Wait Wait...Don't Tell Me!

Opening Panel Round

Our panelists answer questions about some of the biggest stories in 2011 ... Social Media claims another victim.

Copyright © 2011 NPR. For personal, noncommercial use only. See Terms of Use. For other uses, prior permission required.

PETER SAGAL, HOST:

We want to remind everybody they can join us here most weeks at the Chase Bank Auditorium in downtown Chicago. For tickets and more information, go to wbez.org, and you can find a link at our website waitwait.npr.org. Right now, panel, this being our special year in review show, it is time for you to answer some questions about the year in review. It works that way.

Paula, one of the big stories of this last year, social media in all its forms. It helped change regimes. It brought democracy to parts of the Middle East. In addition, Congressman Anthony Weiner used social media to bring down a leader here in the US. Who was it?

PAULA POUNDSTONE: Himself.

SAGAL: Yes, of course.

(SOUNDBITE OF BELL)

(SOUNDBITE OF LAUGHTER)

SAGAL: Now, when conservative activists first accused Democratic Congressman Anthony Weiner of tweeting pictures of his crotch to women across the country, everybody was like "no way, nobody is that stupid, not even a congressman."

(SOUNDBITE OF LAUGHTER)

SAGAL: But then he started to deny it and that's how we knew he was guilty. He said he couldn't say, quote, "with certitude" if the picture was of him or not. Really? He had so many pictures of his crotch one could have somehow gotten away from him?

(SOUNDBITE OF LAUGHTER)

SAGAL: Maybe he had meant to send it to his doctor with the message, "Okay, it's been four hours; it's time to get you involved."

(SOUNDBITE OF LAUGHTER)

POUNDSTONE: What are the odds of it being a guy named Weiner too?

SAGAL: It's true.

POUNDSTONE: I mean that's just...

SAGAL: It's the first time that we know in the history of scandals that a congressman's name actually held the answer to what would bring him down.

POUNDSTONE: Yeah, you know why?

SAGAL: Why?

POUNDSTONE: Because nobody votes for Mayor Stupidhead.

(SOUNDBITE OF LAUGHTER)

SAGAL: Right. I don't see a bright future for Representative Bob She-said-she-was-18 of Maryland.

(SOUNDBITE OF LAUGHTER)

(SOUNDBITE OF MUSIC)

Copyright © 2011 NPR. All rights reserved. No quotes from the materials contained herein may be used in any media without attribution to NPR. This transcript is provided for personal, noncommercial use only, pursuant to our Terms of Use. Any other use requires NPR's prior permission. Visit our permissions page for further information.
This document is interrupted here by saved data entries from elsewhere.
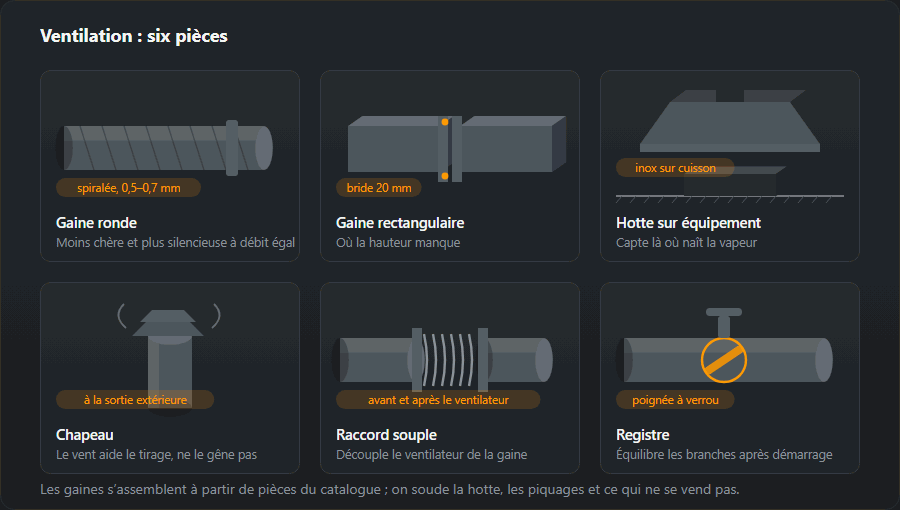The height and width of the screenshot is (510, 900).
Task: Click the 'poignée à verrou' badge
Action: click(x=675, y=399)
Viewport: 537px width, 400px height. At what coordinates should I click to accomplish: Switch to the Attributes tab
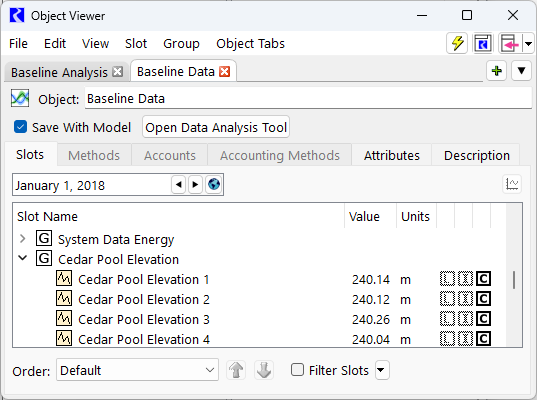[x=391, y=155]
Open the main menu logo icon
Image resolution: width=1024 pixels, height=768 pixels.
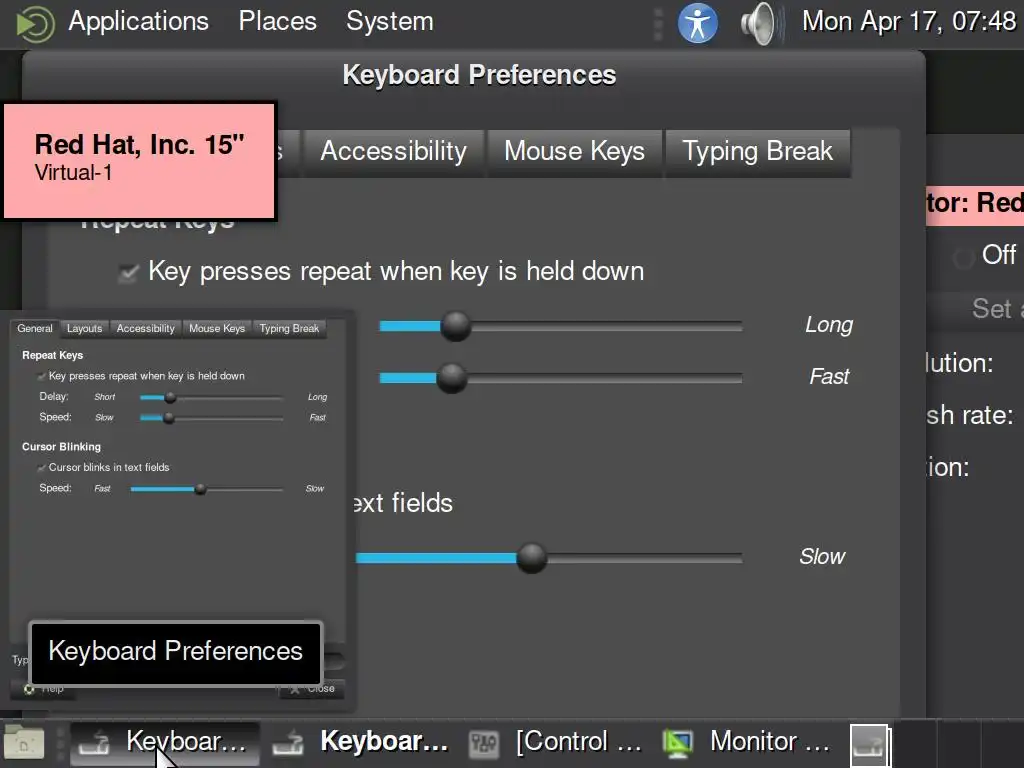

NPR transcripts are created on a rush deadline by a contractor for NPR, and accuracy and availability may vary. This text may not be in its final form and may be updated or revised in the future. Please be aware that the authoritative record of NPR's programming is the audio.

Comments

 

Please keep your community civil. All comments must follow the NPR.org Community rules and terms of use, and will be moderated prior to posting. NPR reserves the right to use the comments we receive, in whole or in part, and to use the commenter's name and location, in any medium. See also the Terms of Use, Privacy Policy and Community FAQ.

Wait Wait...Don't Tell Me!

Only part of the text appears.